**The task**
Reproduce the entries below exactly, but only from the line containing "You are a GUI" to the line containing "Task: Click the 'Permissions", inclusive.

**Data under study**

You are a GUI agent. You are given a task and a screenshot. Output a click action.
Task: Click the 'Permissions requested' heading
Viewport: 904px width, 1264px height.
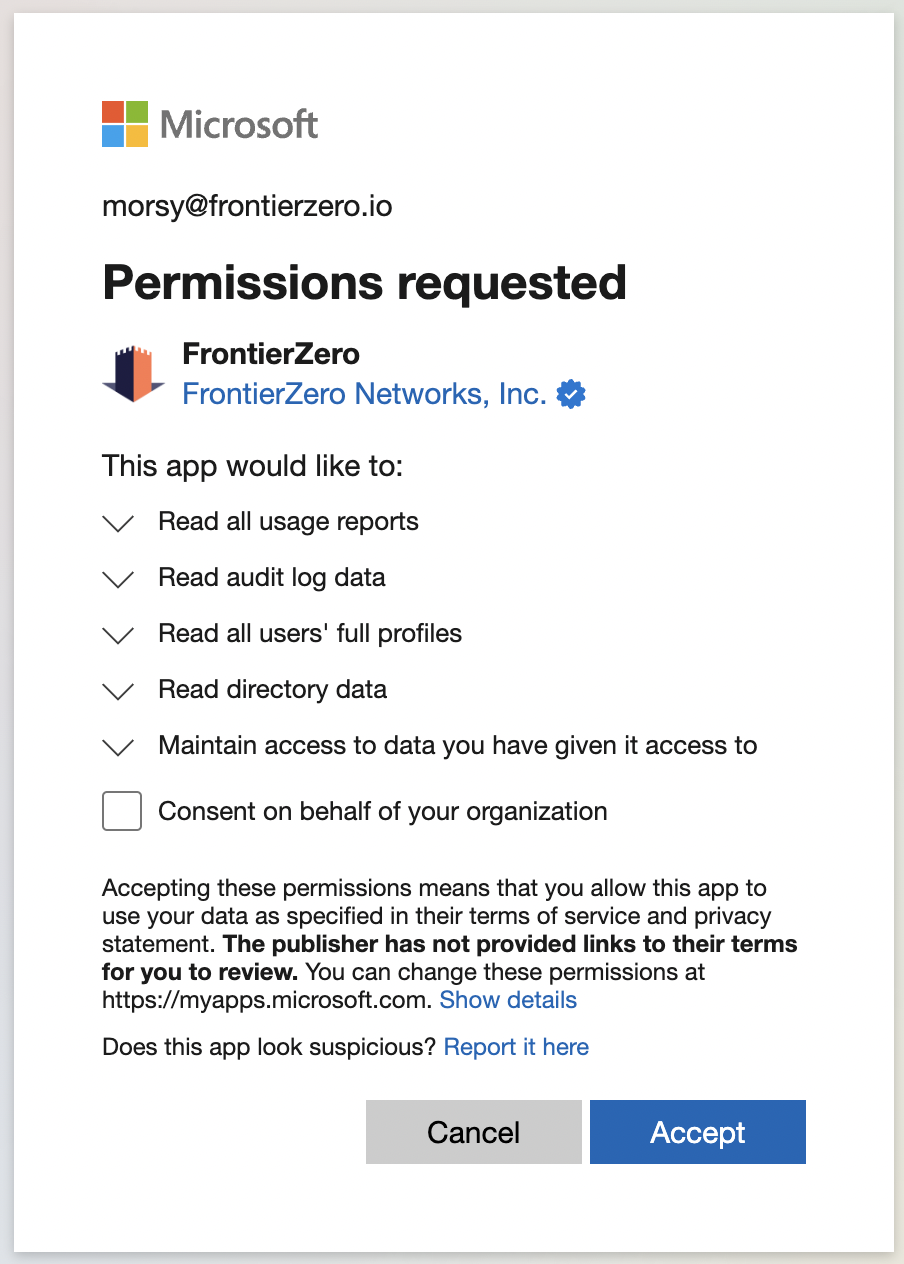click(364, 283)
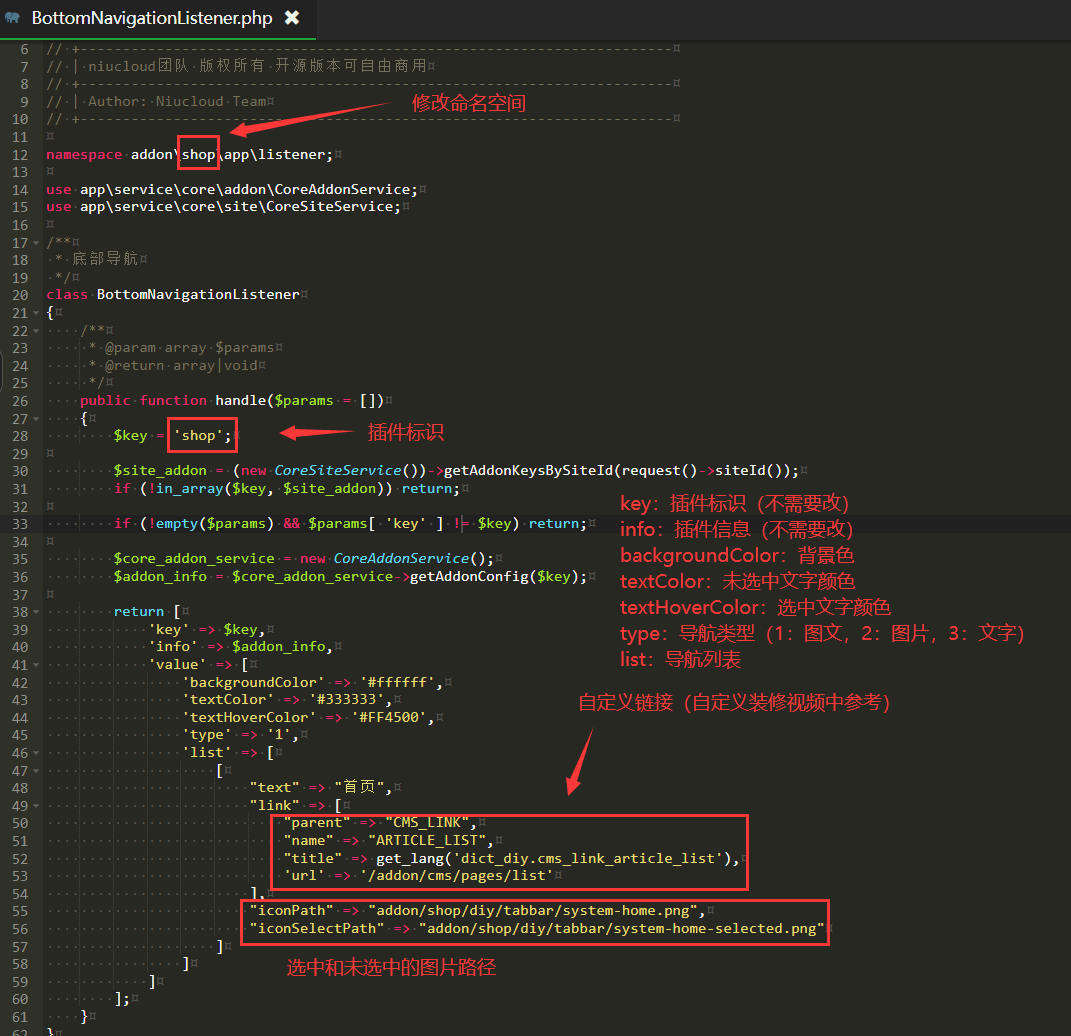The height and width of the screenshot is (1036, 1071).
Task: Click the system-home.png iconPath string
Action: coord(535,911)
* * *
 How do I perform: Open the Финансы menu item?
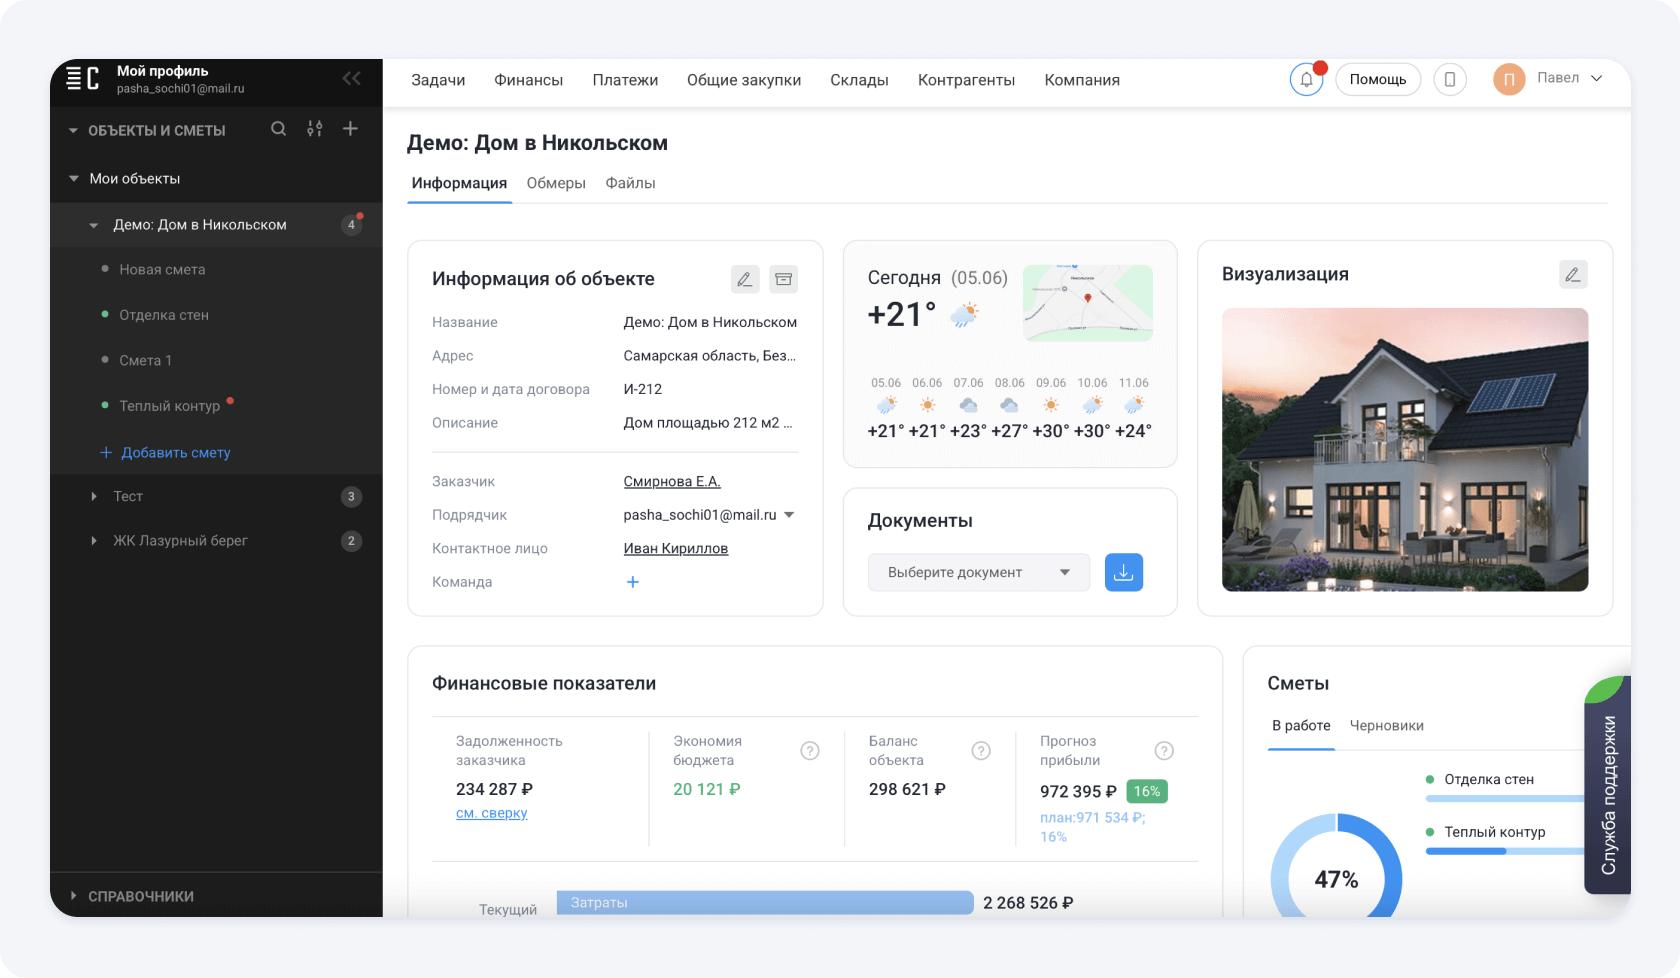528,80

**Worked solution**
You are a GUI agent. You are given a task and a screenshot. Output a click action.
Task: Click the 'Permissions requested' heading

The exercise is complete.